The Armenian foreign ministry said the pilot of the Soviet-made SU-25 died after being hit by the Turkish F-16 in Armenian air space.
Turkey, which is backing Azerbaijan in the conflict, has denied the claim.
Nearly 100 people, including civilians, have died in three days of fighting over the disputed mountainous region.
The mountainous enclave is officially part of Azerbaijan, but has been run by ethnic Armenians since 1994.
Azerbaijan has repeatedly stated that its air force does not have F-16 fighter jets.
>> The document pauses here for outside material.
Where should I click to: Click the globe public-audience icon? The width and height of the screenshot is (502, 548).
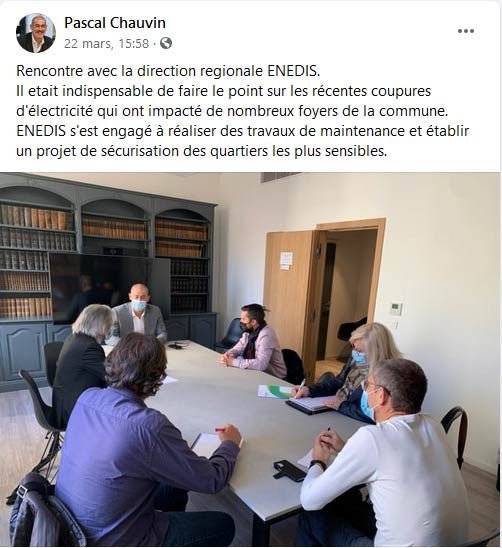tap(166, 43)
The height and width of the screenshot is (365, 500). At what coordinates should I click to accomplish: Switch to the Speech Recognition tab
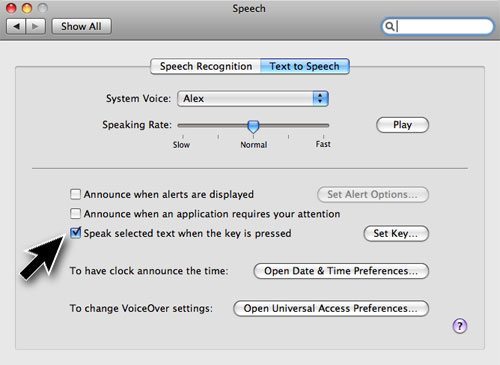pyautogui.click(x=206, y=66)
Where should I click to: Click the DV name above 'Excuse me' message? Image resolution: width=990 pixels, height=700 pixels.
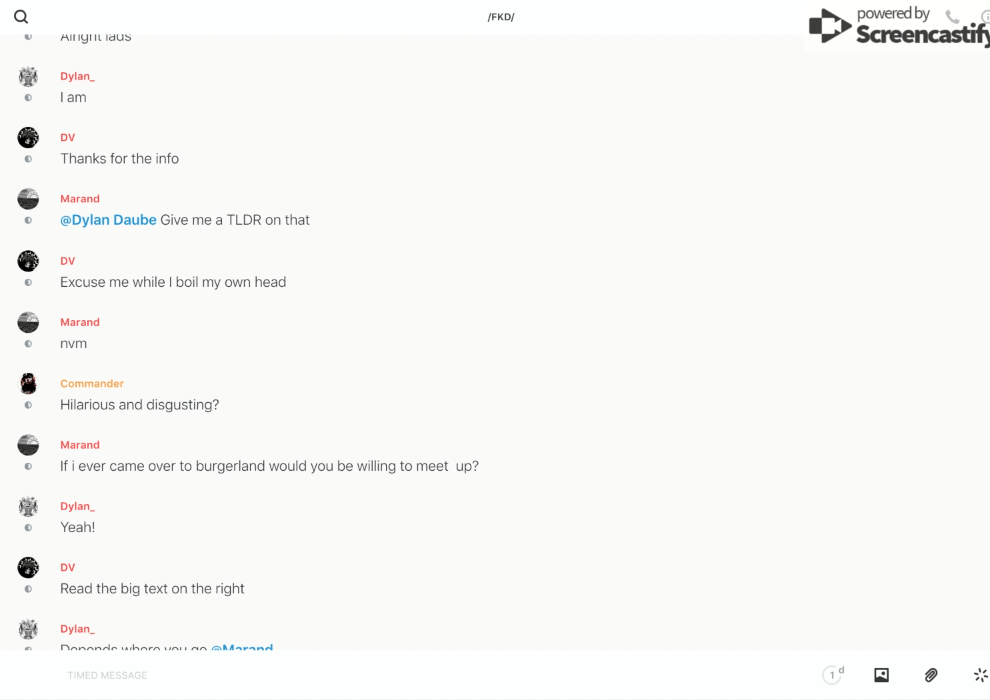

However, Turkey does.
The fighting that started three days ago now appears to be spilling out of Nagorno-Karabakh.
Armenia and Azerbaijan – which have already mobilised more soldiers and declared martial law in some areas – blame each other for starting the fighting.
There are growing concerns that other countries may get directly involved in the conflict in the strategic Caucasus region.
While Turkey is backing Azerbaijan, Russia – which has a military base in Armenia – has called for an immediate ceasefire.
Nagorno-Karabakh – key facts
- A mountainous region of about 4,400 sq km (1,700 sq miles)
- Traditionally inhabited by Christian Armenians and Muslim Turks
- In Soviet times, it became an autonomous region within the republic of Azerbaijan
- Internationally recognised as part of Azerbaijan, but majority of population is ethnic Armenian
- Self-proclaimed authorities are not recognised by any UN member, including Armenia
- An estimated one million people displaced by war in 1988-94, and about 30,000 killed
- Separatist forces captured some extra territory around the enclave in Azerbaijan
- Stalemate has largely prevailed since a 1994 ceasefire
- Turkey openly supports Azerbaijan
- Russia has a military base in Armenia
What’s the background?
In 1988, towards the end of Soviet rule, Azerbaijani troops and Armenian secessionists began a bloody war which left Nagorno-Karabakh in the hands of ethnic Armenians when a truce was signed in 1994.
Tens of thousands died in fighting, and many ethnic Azerbaijanis were forced to flee their homes.
It is now a de facto independent region, relying heavily on support from Armenia. But it is not recognised by any UN member, including Armenia.
Swathes of Azeri territory around the enclave are also under Armenian control.
Negotiations have so far failed to produce a permanent peace agreement, and the dispute in the region remains one of post-Soviet Europe’s “frozen conflicts”.
Karabakh is the Russian rendering of an Azeri word meaning “black garden”, while Nagorno is a Russian word meaning “mountainous”. Ethnic Armenians prefer to call the region Artsakh, an ancient Armenian name for the area.
Over the years both sides have had soldiers killed in sporadic breaches of the ceasefire. Landlocked Armenia has suffered severe economic problems due to the closure of borders with Turkey and Azerbaijan.
Russia, France and the US co-chair the Organization for Security and Co-operation in Europe’s Minsk Group, which has been attempting to broker an end to the dispute.